23/01/14 Matteo Renzi: più restauratore che rottamatore

ROMA. Quando con il Congresso di Vienna nel 1814, il processo  di ristabilimento del potere dei sovrani assoluti in Europa, voluto dalle grandi potenze di Austria e Russia e i Regni di Prussia e Gran Bretagna, prese corpo e fu definito "Ancien Règime”, cominciò un periodo definito di  “Restaurazione”.

Nel senso più comune il termine “Restaurazione” era inteso come movimento reazionario che avrebbe voluto avversare le idee di innovazione portate dalla rivoluzione francese. Una manifestazione prettamente politica che andava estendendosi in termini culturali e persino filosofici con la forza dell’idealismo.
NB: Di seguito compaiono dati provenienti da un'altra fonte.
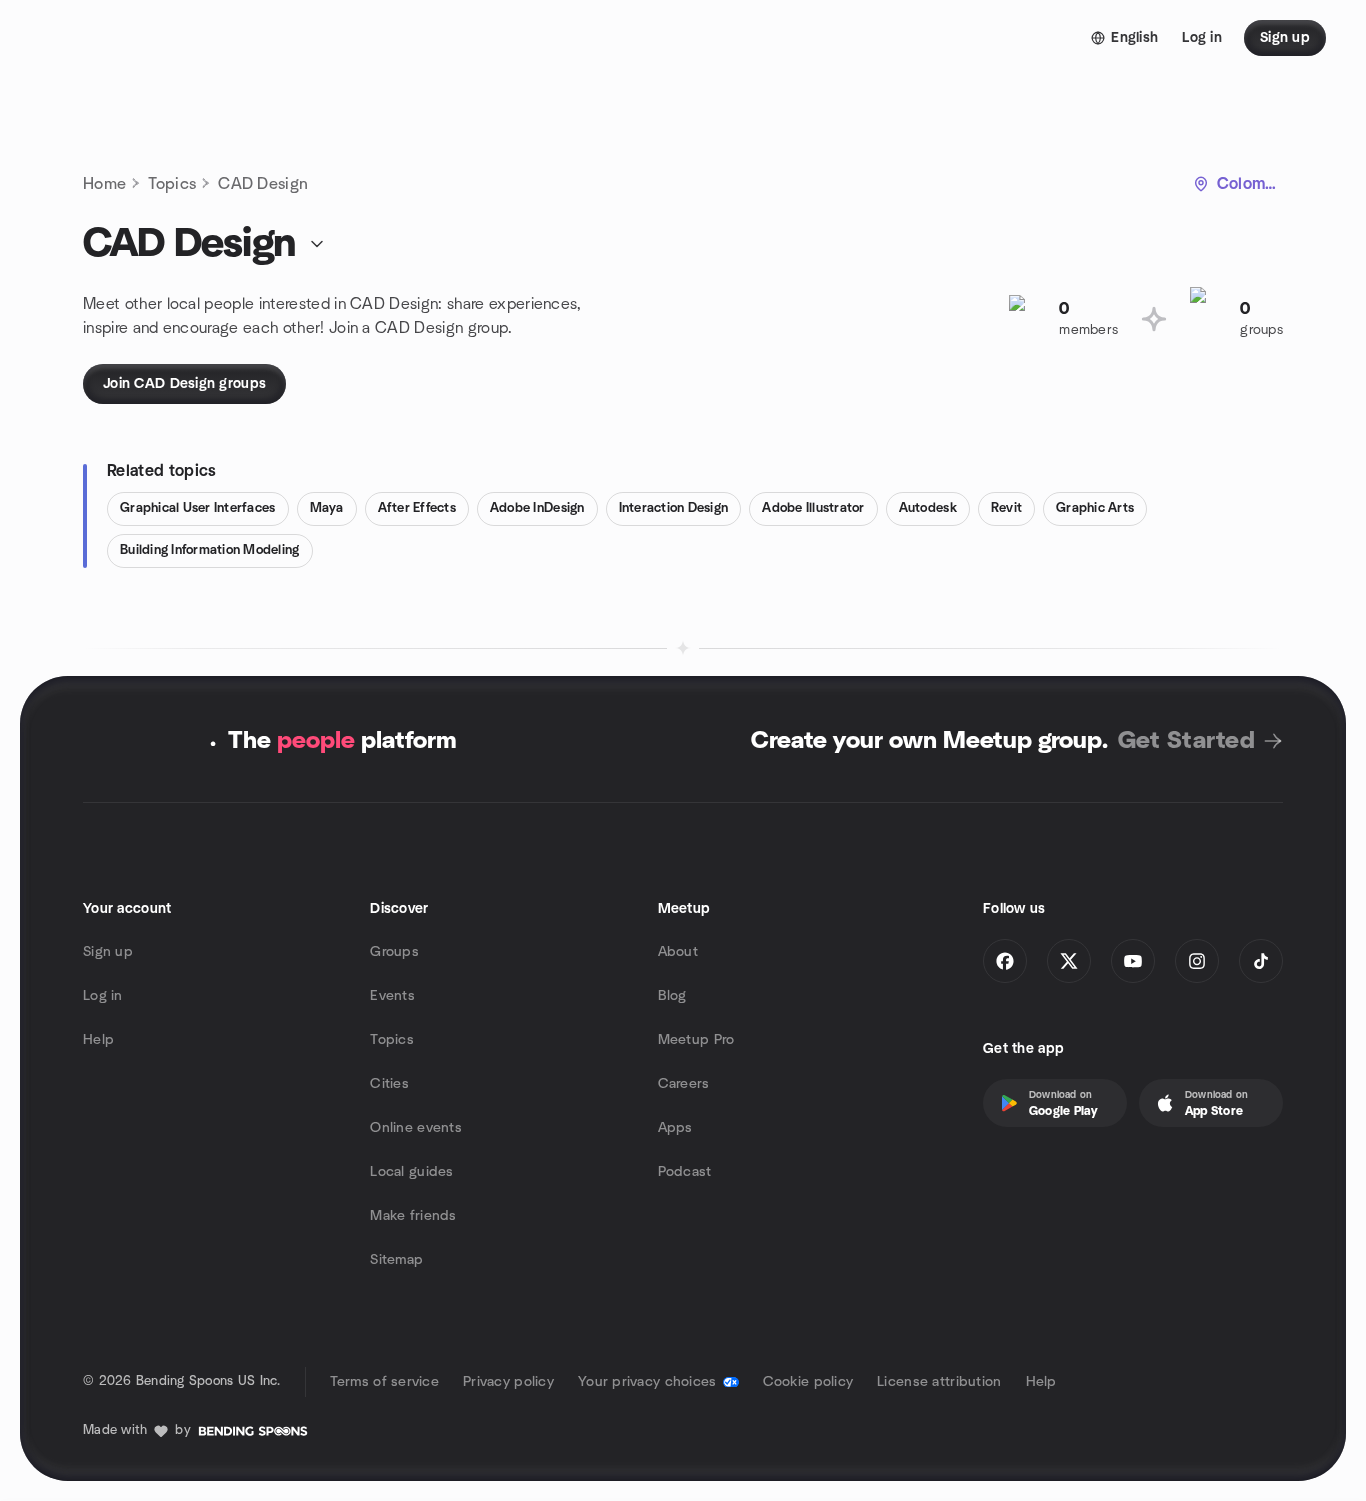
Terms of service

Nel Congresso si erano messe a confronto (come del resto anche oggi), due posizioni politiche contrapposte: il voler conservare ed il voler progredire attraverso un compromesso col passato storico. Nell'età della Restaurazione si avanzava con una nuova concezione storica che smentiva quella degli illuministi basata sulla capacità degli uomini di costruire e guidare la storia con la ragione.

Se nel periodo della Restaurazione si cercava di cancellare tutto ciò che era accaduto dalla Rivoluzione a Napoleone, oggi, dopo il fallimento di un percorso della politica basato su un sistema bipolare ed il deleterio risultato reso dal compromesso politico tra le due forze precedentemente opposte, si guarda, allo stesso modo, in direzione di un “cambiamento” come reazione ad un passato, ma tenendo in poca considerazione le esperienze già maturate .

 

La nostra ricerca di cambiamento in riferimento al periodo della Restaurazione può farci intuire il ripetersi (sebbene in modo non uguale), di alcuni percorsi storici. Oggi si pretende questa svolta come reazione ad una politica che nell’ultimo ventennio non ha saputo costruire riforme e dialogo col cittadino, il quale, con le ultime manifestazioni di piazza, sotto la guida di Beppe Grillo, pare aver intrapreso, in modo più soft, la sua piccola rivoluzione francese.

Il neo imperatore della politica, Matteo Renzi, appare oggi più un “restauratore” che un vero “rottamatore”, proseguendo in un’opera di ristrutturazione del sistema connessa a quella che nel passato pretendeva di passare come opera in favore di una visione progressista. La sua attività politica appare sempre più decisa, anzi “decisionista”, e suona un pò come reazionaria rispetto ad una sua prima volontà di voler procedere verso un cambiamento di certe figure, non guardando con la dovuta attenzione alla riqualificazione di un utile impianto politico istituzionale.